La sombra de la trama Koldo se extiende sobre la gestión de Francina Armengol

La estabilidad institucional en las Islas Baleares se ha visto sacudida tras las últimas revelaciones de la Unidad Central Operativa (UCO) de la Guardia Civil. El actual Ejecutivo autonómico ha lanzado una ofensiva dialéctica contundente contra la expresidenta y actual presidenta del Congreso, Francina Armengol, tras conocerse detalles de un informe que sugiere una permeabilidad alarmante del anterior Govern ante la denominada trama Koldo.

Según las investigaciones recientes, la relación entre el núcleo de la administración autonómica y los facilitadores de la red corrupta no fue accidental ni estrictamente protocolaria.
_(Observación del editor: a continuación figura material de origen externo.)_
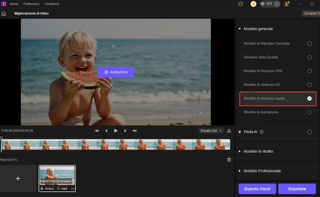Open the user account icon

click(x=287, y=4)
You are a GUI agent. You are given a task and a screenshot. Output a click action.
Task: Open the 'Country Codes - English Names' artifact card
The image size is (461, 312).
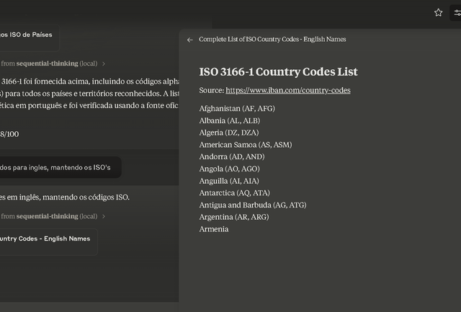48,241
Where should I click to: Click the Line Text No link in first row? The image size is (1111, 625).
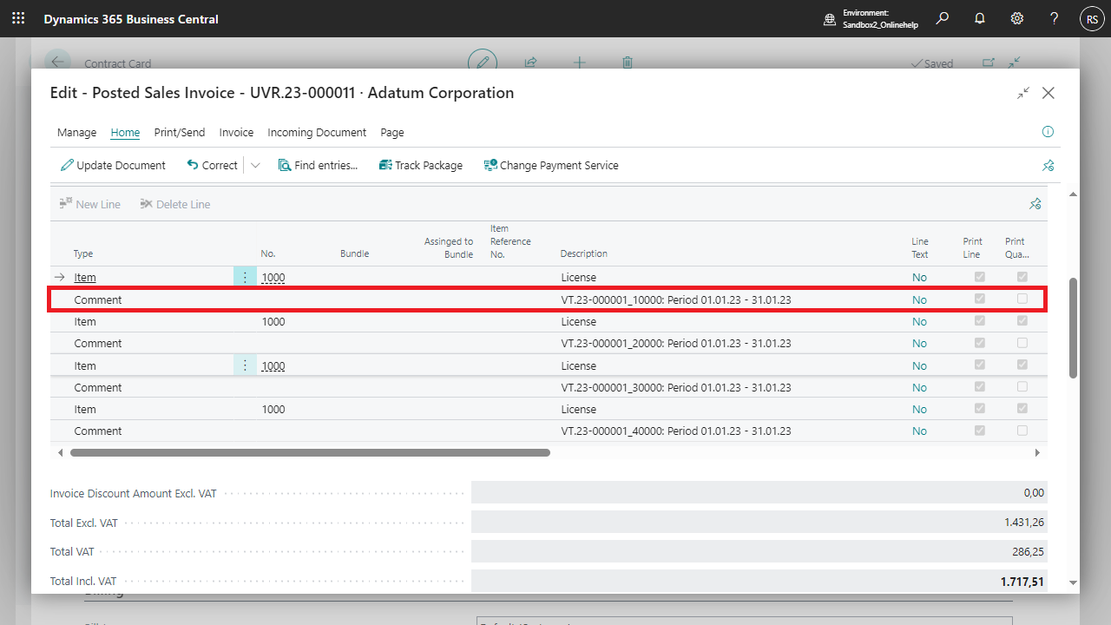(x=919, y=278)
El portavoz del actual Govern, Antoni Costa, ha calificado la situación como una entrega total de las instituciones a intereses privados de dudosa legalidad, señalando que se permitió a los implicados actuar con una libertad de movimientos absoluta en el epicentro de la toma de decisiones.

Contactos directos y gestión de suministros bajo sospecha

El informe de la Benemérita arroja luz sobre una comunicación fluida y constante. Se detalla cómo Armengol habría mantenido vínculos directos con Koldo García, exasesor ministerial, para coordinar aspectos logísticos que iban desde la adquisición de mascarillas infantiles hasta la organización de pruebas PCR. Esta «línea directa» con el entorno del exministro José Luis Ábalos contradice la narrativa de una gestión administrativa ordinaria y reglada.

El análisis de la UCO sugiere que esta cordialidad facilitó que la presunta red corrupta encontrara en Baleares un terreno fértil para sus operaciones. Mientras la administración pública debía velar por la eficiencia en el gasto y la protección ciudadana, los indicios apuntan a una colaboración estrecha que permitió a la trama posicionarse como proveedor preferente en momentos de extrema vulnerabilidad social.

El juicio ético y político del Ejecutivo de Prohens

Desde el Consell de Govern se ha puesto especial énfasis en el contraste moral que suponen estos hallazgos. Antoni Costa ha subrayado la gravedad de que estos movimientos se produjeran mientras la población permanecía confinada y el sistema sanitario operaba al límite de sus capacidades. Para el actual equipo de gobierno, la actuación de la etapa de Armengol representa una traición a la confianza pública.

  • Privilegios de acceso: La trama habría tenido «puertas abiertas» en la administración balear.
  • Aprovechamiento de crisis: Se cuestiona el uso de la emergencia sanitaria para favorecer negocios vinculados al entorno del PSOE.
  • Falta de fiscalización: El Govern actual denuncia una ausencia total de filtros ante personas que se aprovecharon de la pandemia.

Un escenario de responsabilidades pendientes

La contundencia de las palabras de Costa —quien llegó a afirmar que el anterior Govern «se entregó» a la trama— marca un punto de no retorno en la confrontación política regional. La acusación no solo se centra en la posible ilegalidad de los contratos, sino en la facilidad de acceso que tuvieron los sospechosos a los despachos de poder en las islas.

A medida que la investigación judicial avance, la presión sobre la figura de Francina Armengol seguirá creciendo. Lo que el informe de la UCO describe no es solo un error administrativo, sino una estructura de cordialidad absoluta con una red que hoy está bajo la lupa de la justicia por lucrarse en el momento más trágico de la historia reciente de España. La transparencia y la regeneración institucional se presentan ahora como el único camino para restaurar la integridad del Govern balear.